In other conditions, such as in cancer therapy, epigenetic mediators, modifiers, or modulators are successfully used for their proapoptotic effect, and, in addition, the anti-inflammatory/immune-suppressive nature of inhibitors of DNMTs, HDACs, and bromodomain-containing proteins (BETs) indicates the potential use in the treatment of many other chronic diseases [73,74]. However, their use in the treatment of periodontitis, even if in much lower doses, is hypothetical, and limited by toxicity and side effects, such as thrombocytopenia, neutropenia, fatigue, and diarrhea [11].
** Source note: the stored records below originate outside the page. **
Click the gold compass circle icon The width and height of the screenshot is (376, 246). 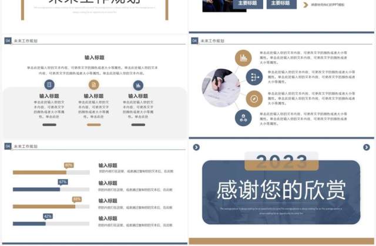click(254, 99)
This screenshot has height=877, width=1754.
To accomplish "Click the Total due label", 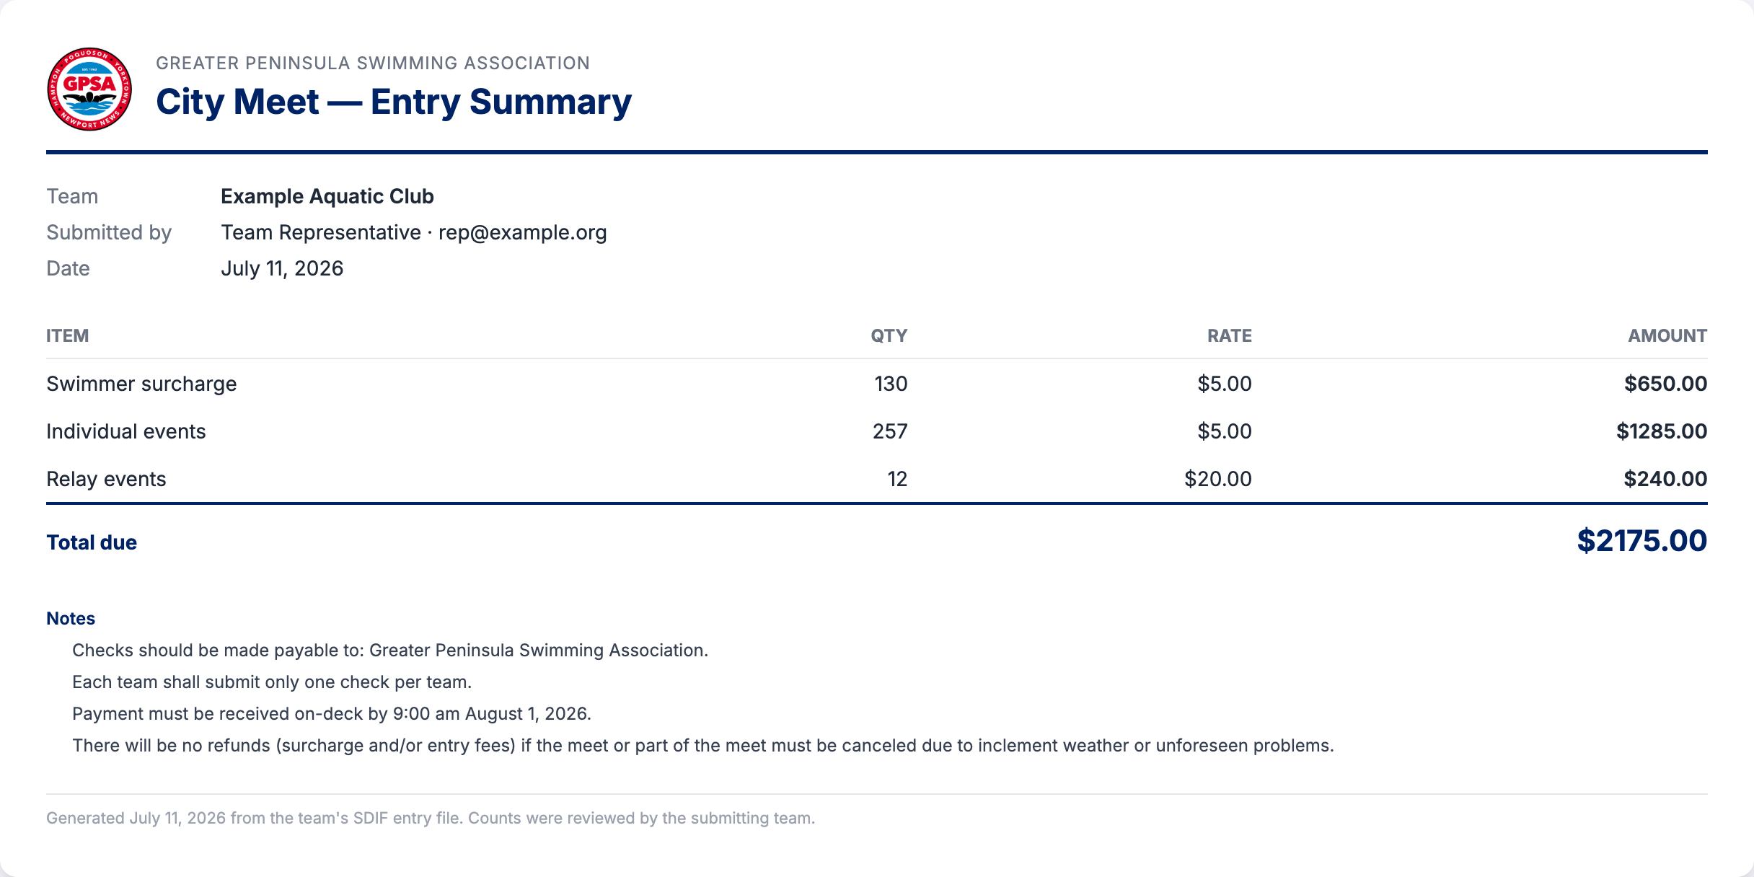I will (92, 542).
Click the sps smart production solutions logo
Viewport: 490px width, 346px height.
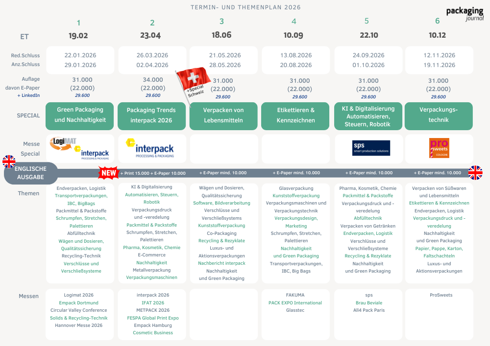click(371, 148)
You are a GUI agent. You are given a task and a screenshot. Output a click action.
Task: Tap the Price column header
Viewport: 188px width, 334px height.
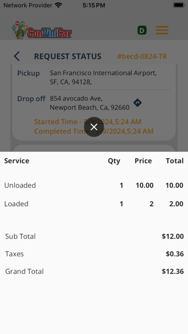(143, 161)
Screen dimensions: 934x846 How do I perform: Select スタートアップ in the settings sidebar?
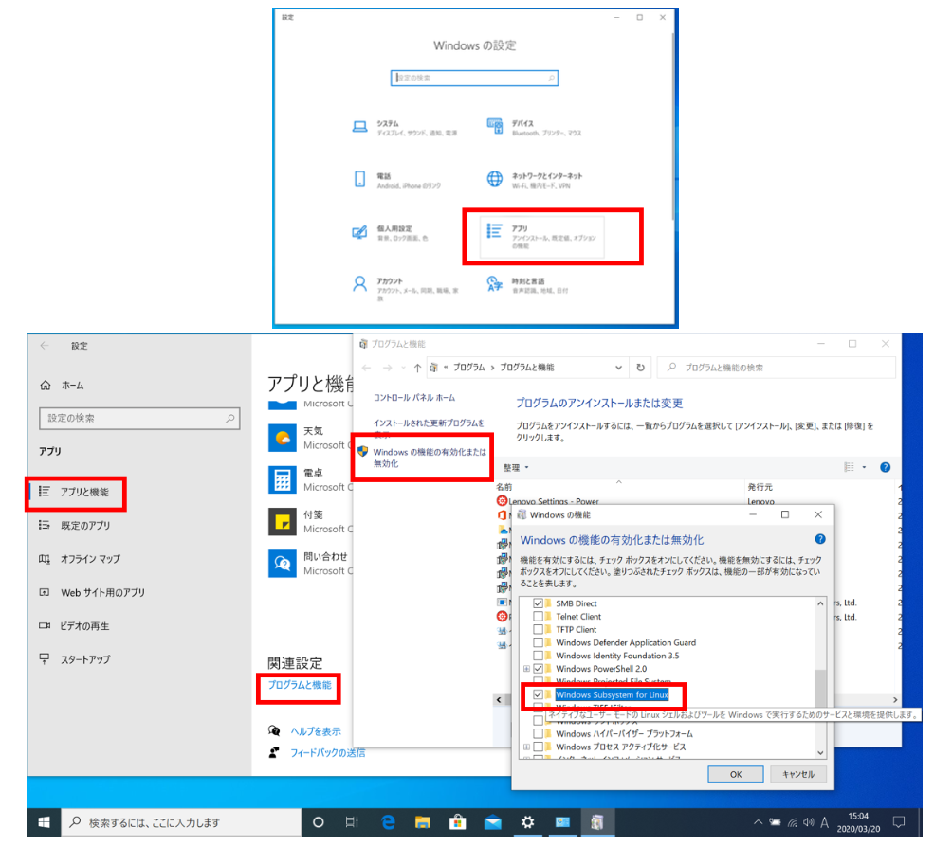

3.1. Natural Potential Epigenetic Modulators in Chronic Disease

In this context, plant-based epigenetic modulators offer several advantages. Besides their lower toxicity, they possess multipotent properties, including antioxidant effects from compounds such as vitamins and polyphenols. Certain active principles also inhibit DNA methyltransferases (DNMTs), such as (–)-epigallocatechin-3-gallate (from Camellia sinensis), curcumin (from Curcuma longa), and quercetin, a dietary flavonoid found in many fruits and vegetables. Additionally, resveratrol—present in grapes, berries, soybeans, pomegranates, and peanuts—is produced by spermatophytes in response to injury and has notable epigenetic effects. Other compounds, such as genistein (from Genista tinctoria and Glycine max) and boswellic acids (from Boswellia serrata), promote the generation of S-adenosyl methionine (SAM) due to their folic acid content, which enhances Nrf2 expression by demethylating its promoter. Furthermore, several plant-derived histone deacetylase (HDAC) inhibitors contribute to epigenetic regulation. These include trichostatin A (from Streptomyces hygroscopicus), depudecin (from Alternaria brassicicola), and diallyl disulfide (from the Allium genus) [75,76].
These natural compounds not only modulate epigenetic mechanisms but also exhibit anti-inflammatory, antioxidant, and anticancer properties, making them promising candidates for therapeutic applications. For instance, curcumin has been identified as a highly potent HDAC inhibitor which is more efficacious than well-characterized HDAC inhibitors like valproic acid and sodium butyrate. Similarly, resveratrol and genistein have been shown to influence DNA methylation and histone modifications, thereby regulating the gene expression involved in various pathological conditions. The multifaceted actions of these phytochemicals underscore their potential as safer alternatives to synthetic epigenetic drugs, warranting further research into their mechanisms and therapeutic efficacy [77,78,79].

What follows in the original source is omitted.